### Records shown
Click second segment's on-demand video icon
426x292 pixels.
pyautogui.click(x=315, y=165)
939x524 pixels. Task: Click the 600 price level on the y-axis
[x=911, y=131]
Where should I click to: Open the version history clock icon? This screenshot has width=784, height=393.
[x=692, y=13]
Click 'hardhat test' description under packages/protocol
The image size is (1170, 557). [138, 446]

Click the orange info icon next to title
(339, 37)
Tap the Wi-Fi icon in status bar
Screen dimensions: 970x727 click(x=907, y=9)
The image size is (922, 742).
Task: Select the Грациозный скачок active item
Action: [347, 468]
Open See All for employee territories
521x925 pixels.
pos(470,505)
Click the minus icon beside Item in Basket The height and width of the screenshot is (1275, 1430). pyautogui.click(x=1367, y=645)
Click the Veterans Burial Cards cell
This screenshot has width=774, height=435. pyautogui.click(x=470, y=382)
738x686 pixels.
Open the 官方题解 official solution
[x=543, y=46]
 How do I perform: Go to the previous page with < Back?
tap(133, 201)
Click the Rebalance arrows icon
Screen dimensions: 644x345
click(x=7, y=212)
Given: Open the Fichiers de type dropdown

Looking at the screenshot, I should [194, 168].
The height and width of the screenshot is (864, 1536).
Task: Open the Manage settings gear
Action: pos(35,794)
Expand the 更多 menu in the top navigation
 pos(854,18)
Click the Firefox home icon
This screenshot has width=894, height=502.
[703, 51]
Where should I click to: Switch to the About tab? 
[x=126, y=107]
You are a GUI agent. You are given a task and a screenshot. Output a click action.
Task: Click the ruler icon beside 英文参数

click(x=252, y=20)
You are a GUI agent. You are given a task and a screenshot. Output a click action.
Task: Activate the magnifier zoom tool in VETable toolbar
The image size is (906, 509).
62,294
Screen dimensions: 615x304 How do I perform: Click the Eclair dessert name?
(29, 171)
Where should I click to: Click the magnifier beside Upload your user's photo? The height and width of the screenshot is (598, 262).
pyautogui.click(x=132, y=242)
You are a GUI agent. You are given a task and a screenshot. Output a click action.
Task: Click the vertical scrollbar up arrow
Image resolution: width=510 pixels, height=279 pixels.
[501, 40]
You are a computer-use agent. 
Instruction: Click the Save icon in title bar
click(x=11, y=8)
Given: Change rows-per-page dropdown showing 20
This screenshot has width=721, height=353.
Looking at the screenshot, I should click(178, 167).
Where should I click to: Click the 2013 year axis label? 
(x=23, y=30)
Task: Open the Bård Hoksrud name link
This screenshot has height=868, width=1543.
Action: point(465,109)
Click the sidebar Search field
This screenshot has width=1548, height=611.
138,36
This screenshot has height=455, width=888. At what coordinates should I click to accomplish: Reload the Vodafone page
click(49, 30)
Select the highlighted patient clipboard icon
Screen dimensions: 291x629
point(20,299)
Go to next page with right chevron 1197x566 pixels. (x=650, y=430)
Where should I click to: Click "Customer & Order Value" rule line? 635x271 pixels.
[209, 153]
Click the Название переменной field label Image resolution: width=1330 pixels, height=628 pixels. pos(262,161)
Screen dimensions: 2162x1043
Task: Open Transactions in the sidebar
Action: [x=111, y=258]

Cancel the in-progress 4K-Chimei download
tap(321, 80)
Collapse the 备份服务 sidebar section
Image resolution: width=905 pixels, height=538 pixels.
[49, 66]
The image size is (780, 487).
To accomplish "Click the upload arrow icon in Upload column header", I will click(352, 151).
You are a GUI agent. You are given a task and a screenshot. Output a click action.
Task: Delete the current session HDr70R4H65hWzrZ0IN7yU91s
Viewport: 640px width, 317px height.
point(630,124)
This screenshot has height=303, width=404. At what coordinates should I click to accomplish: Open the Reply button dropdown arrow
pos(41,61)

### Written task
Copy the records above word for word, starting with the first line and going on through the line containing "[x=126, y=107]".

### Result of this task
Click second segment's on-demand video icon
426x292 pixels.
pyautogui.click(x=315, y=165)
939x524 pixels. Task: Click the 600 price level on the y-axis
[x=911, y=131]
Where should I click to: Open the version history clock icon? This screenshot has width=784, height=393.
[x=692, y=13]
Click 'hardhat test' description under packages/protocol
The image size is (1170, 557). [138, 446]

Click the orange info icon next to title
(339, 37)
Tap the Wi-Fi icon in status bar
Screen dimensions: 970x727 click(x=907, y=9)
The image size is (922, 742).
Task: Select the Грациозный скачок active item
Action: [347, 468]
Open See All for employee territories
521x925 pixels.
pos(470,505)
Click the minus icon beside Item in Basket The height and width of the screenshot is (1275, 1430). pyautogui.click(x=1367, y=645)
Click the Veterans Burial Cards cell
This screenshot has width=774, height=435. pyautogui.click(x=470, y=382)
738x686 pixels.
Open the 官方题解 official solution
[x=543, y=46]
 How do I perform: Go to the previous page with < Back?
tap(133, 201)
Click the Rebalance arrows icon
Screen dimensions: 644x345
click(x=7, y=212)
Given: Open the Fichiers de type dropdown

Looking at the screenshot, I should [194, 168].
The height and width of the screenshot is (864, 1536).
Task: Open the Manage settings gear
Action: pos(35,794)
Expand the 更多 menu in the top navigation
 pos(854,18)
Click the Firefox home icon
This screenshot has width=894, height=502.
[703, 51]
Where should I click to: Switch to the About tab? 
[x=126, y=107]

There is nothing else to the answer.